#### Listed entries
--- START ---
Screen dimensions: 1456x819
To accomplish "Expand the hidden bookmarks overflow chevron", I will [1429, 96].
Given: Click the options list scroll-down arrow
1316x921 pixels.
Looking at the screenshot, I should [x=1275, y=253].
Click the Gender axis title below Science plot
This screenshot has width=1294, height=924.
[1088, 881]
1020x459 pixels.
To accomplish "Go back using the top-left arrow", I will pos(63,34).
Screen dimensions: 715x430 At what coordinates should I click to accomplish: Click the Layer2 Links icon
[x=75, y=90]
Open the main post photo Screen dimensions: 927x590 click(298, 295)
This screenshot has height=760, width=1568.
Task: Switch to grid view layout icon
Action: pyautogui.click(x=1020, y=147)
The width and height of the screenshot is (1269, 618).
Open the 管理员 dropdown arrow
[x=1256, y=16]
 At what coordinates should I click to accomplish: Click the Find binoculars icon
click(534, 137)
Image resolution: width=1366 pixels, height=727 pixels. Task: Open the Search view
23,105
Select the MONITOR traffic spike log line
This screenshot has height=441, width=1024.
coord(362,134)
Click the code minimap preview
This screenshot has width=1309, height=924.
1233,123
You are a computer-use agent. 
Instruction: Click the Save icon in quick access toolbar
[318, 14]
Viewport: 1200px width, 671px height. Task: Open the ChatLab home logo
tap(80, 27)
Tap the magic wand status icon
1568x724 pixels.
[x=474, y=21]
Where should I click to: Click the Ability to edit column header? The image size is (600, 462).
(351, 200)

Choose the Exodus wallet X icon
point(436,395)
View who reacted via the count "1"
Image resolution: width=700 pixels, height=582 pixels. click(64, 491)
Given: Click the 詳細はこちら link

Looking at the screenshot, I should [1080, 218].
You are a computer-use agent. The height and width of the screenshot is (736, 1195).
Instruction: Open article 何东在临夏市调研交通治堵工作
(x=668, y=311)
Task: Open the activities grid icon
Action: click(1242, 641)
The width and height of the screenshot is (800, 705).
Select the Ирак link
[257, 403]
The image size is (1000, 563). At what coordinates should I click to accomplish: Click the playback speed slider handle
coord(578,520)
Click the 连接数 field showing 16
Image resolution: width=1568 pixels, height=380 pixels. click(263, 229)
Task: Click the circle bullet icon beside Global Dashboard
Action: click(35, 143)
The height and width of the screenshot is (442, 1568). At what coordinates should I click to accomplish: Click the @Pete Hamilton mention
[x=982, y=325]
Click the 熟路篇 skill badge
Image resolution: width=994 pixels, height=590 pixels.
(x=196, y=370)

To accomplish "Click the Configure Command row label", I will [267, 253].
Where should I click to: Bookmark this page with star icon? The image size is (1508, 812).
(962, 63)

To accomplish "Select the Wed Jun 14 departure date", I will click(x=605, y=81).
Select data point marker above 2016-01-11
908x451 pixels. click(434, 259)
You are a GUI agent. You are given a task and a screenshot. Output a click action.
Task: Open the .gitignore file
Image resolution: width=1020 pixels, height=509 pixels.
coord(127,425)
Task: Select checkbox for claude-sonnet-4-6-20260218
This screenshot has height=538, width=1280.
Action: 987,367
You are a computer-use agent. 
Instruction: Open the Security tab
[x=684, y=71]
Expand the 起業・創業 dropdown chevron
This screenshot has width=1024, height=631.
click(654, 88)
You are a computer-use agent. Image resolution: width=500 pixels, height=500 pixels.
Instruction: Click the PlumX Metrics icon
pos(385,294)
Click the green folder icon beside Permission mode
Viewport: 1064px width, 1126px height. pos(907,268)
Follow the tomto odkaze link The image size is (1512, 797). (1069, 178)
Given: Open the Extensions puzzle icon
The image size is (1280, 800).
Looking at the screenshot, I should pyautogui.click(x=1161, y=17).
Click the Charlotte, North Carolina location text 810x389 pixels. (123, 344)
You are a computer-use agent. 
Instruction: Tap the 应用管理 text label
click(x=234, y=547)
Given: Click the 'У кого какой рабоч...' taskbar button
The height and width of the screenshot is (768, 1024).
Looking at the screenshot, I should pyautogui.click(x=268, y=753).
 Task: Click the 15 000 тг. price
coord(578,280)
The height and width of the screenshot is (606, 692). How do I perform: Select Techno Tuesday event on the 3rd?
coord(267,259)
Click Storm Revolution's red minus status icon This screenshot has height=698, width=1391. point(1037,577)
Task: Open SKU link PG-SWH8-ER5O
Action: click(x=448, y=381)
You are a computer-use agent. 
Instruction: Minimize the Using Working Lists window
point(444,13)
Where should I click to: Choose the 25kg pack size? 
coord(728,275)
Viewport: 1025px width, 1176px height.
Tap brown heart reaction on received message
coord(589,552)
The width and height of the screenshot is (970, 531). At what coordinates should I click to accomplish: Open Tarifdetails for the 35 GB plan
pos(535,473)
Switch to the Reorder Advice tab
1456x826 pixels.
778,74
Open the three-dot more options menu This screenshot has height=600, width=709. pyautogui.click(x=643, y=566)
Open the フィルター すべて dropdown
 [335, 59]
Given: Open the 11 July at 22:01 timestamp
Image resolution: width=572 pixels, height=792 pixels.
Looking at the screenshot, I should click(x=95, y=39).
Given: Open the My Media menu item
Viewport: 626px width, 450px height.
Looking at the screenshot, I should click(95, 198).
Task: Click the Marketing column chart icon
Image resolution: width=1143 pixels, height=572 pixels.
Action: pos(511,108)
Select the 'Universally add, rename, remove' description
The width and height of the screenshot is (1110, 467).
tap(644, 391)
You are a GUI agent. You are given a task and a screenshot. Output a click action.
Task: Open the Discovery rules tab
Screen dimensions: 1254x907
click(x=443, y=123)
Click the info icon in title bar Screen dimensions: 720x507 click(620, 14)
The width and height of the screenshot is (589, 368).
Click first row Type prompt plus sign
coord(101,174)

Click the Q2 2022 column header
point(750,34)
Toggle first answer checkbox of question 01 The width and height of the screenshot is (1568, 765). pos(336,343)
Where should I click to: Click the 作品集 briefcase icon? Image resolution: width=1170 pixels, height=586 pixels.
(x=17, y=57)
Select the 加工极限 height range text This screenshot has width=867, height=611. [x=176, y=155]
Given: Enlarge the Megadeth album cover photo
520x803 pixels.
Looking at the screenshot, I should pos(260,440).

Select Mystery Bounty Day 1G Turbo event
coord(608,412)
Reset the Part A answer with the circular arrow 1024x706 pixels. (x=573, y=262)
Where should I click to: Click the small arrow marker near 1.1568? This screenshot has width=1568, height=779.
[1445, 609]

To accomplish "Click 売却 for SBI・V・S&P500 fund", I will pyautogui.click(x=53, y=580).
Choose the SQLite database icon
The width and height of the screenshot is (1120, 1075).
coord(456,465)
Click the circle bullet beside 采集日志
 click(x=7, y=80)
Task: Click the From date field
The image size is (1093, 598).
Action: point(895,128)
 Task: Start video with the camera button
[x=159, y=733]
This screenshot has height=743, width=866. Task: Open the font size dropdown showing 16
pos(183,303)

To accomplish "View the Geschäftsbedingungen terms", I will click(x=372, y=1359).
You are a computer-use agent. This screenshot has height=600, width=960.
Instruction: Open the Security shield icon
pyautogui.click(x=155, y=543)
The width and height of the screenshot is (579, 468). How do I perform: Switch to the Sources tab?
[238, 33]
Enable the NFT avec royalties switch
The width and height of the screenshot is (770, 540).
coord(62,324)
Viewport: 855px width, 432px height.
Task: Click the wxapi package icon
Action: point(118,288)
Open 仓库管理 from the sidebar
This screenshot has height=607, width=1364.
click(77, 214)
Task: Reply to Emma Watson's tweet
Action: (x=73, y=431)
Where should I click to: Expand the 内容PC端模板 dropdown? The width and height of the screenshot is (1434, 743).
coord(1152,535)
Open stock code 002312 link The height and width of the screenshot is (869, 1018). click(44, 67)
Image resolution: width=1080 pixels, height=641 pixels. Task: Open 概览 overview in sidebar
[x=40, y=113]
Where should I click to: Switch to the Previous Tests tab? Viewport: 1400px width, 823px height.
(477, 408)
--- END ---
#### Task
Return, unchanged, the run of lines above that opens with the line containing "520x803 pixels." and closes with the line containing "Reset the Part". Include both.

#### Answer for the task
520x803 pixels.
Looking at the screenshot, I should pos(260,440).

Select Mystery Bounty Day 1G Turbo event
coord(608,412)
Reset the Part A answer with the circular arrow 1024x706 pixels. (x=573, y=262)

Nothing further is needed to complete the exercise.